Copy out every line of the material below, the Task lines too, and move each coordinate by adding 15 to both of its numbers. Omit the pictures.

● Task material
****************************************

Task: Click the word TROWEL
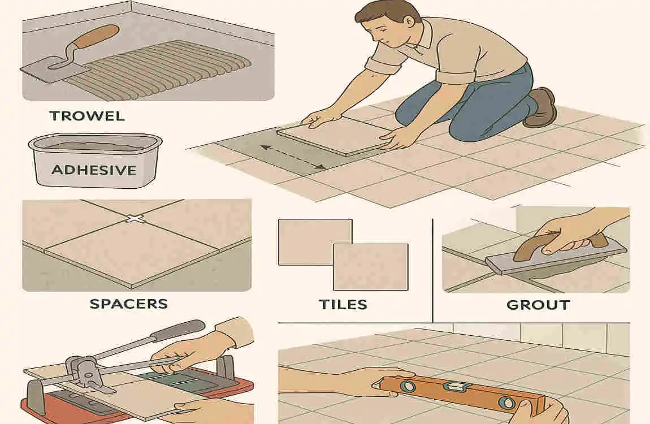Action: pos(86,116)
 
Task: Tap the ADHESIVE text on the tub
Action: pos(94,169)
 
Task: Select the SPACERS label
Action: pos(129,304)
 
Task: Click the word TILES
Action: pos(343,304)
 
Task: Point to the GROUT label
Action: pos(538,305)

****************************************

● Result
Task: Click the word TROWEL
Action: pos(101,131)
 
Task: Tap the ADHESIVE text on the tub
Action: pos(109,184)
 
Task: Select the SPACERS label
Action: pos(144,319)
 
Task: Click the word TILES
Action: pos(358,319)
 
Task: Point to the GROUT label
Action: pos(553,320)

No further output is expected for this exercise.